Restoring a Nation’s Identity — Notre Dame Restored Following Fire
By Millie Barker
On the evening of 15 April 2019, an enduring symbol of Paris was devastated by catastrophic fires. The next morning, as the embers still smoked, French President Emmanuel Macron promised to rebuild the iconic Notre Dame Cathedral. That promise was fulfilled on Saturday 7 December 2024 with a liturgical reopening ceremony, attended by significant donators and world leaders, including US President-Elect Donald Trump and Prince William.
Chief Architect Phillipe Villeneuve, who headed the restoration programme, remained optimistic that this demandingly short timeline could be achieved. Villeneuve claimed that despite the need to rebuild the spire and roof structure, the primary damage was caused by lead pollution, after the lead roof melted, dispelling the myth that the Cathedral was close to collapse.
Undertaken by nearly 2,000 skilled workers, the Cathedral’s restoration has applied the same techniques and materials as in the thirteenth century. Furthermore, the restoration has provided invaluable insight into the methods of medieval stonecutters and carpenters. The professor leading a working group studying the cathedral, Yves Gallet, noted that the fire revealed the level of experimentation within the structure—the approximations and irregularities that compose the Cathedral regarded as the ‘epitome of perfection in Gothic architecture.’
The rebuilding has given a new understanding of the Cathedral, with the discovery of the remnants of a first century building below the Soufflot Crypt, extensive sculptural fragments, and the remains of over 100 burials. These are planned to be exhibited in a potential museum housed in the Hotel Dieu, the hospital to the immediate Northwest of the Cathedral.
The restoration hasn’t been without controversy, not least the tension between those who believed something new could be created and those who wanted it to be rebuilt exactly as it was. Whilst the latter perspective prevailed, the restoration is in fact a recreation of a modern reimagining of Medievalism. The distinctive spire and certain stained-glass windows lost to the fire were the new creation of Viollet-le-Duc’s remodelling of the Cathedral in the nineteenth century. Thus, whilst following techniques true to the thirteenth century, the restoration must be considered in terms of a modern ethic of restoration where what is now considered timeless and authentic, was originally a product of another era’s imagination.
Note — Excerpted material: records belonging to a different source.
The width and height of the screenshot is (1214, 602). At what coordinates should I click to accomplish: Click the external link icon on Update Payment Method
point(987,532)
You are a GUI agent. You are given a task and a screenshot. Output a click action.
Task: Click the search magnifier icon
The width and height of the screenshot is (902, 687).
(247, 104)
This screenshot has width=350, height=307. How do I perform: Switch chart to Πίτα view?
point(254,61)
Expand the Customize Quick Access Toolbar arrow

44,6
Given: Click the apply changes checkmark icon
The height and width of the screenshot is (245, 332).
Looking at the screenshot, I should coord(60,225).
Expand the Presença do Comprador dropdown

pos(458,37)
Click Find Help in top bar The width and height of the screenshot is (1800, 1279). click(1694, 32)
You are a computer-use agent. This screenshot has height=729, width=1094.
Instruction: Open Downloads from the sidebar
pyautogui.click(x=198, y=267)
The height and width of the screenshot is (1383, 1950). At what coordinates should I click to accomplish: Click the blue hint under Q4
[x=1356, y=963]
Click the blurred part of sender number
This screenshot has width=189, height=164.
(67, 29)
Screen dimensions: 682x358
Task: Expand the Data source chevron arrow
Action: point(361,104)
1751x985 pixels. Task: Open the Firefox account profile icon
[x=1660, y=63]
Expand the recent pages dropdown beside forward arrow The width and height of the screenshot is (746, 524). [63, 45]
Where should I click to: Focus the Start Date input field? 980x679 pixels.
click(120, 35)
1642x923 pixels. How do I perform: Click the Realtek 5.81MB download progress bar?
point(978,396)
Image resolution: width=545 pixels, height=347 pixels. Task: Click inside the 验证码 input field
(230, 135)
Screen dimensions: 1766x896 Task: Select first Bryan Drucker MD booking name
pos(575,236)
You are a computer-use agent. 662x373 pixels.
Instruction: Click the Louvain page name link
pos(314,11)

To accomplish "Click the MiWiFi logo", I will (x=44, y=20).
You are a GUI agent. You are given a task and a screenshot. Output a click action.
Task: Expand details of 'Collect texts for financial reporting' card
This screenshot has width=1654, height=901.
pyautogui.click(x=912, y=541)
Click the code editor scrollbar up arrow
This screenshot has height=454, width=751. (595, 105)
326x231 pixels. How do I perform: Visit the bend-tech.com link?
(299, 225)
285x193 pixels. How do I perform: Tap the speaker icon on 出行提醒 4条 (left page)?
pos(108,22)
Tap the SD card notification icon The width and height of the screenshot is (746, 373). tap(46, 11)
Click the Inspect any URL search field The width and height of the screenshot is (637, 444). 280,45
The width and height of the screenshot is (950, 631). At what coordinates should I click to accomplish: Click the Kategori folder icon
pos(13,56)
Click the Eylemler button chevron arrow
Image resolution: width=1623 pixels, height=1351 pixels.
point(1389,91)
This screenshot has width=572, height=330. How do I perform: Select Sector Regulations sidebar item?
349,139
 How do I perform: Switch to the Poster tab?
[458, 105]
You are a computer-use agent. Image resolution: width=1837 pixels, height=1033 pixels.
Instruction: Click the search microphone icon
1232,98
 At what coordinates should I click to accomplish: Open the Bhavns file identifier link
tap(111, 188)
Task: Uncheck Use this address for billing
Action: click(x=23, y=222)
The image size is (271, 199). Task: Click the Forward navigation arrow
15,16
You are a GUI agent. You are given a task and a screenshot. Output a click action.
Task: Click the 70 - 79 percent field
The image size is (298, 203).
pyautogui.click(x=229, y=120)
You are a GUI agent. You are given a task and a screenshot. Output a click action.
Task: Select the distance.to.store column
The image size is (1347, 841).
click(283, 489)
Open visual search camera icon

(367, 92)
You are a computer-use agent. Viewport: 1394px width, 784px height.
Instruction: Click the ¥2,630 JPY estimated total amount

Norte Dame encapsulates a tension between preserving the past and building the future, but this is nothing new. Since its century long construction, beginning in 1163, the Medieval Cathedral has been a site rich with controversy. It has embodied the tension between the secular and sacred throughout the Reformation and the French Revolution and can now even be tied to President Macron’s present political ambitions. At the reopening ceremony, Macron pronounced that ‘the Furnace of Notre Dame was a national scar and you [the French people] were its healing balm’—thus, encapsulating his hopes of the Cathedral as a symbol of endurance and unity.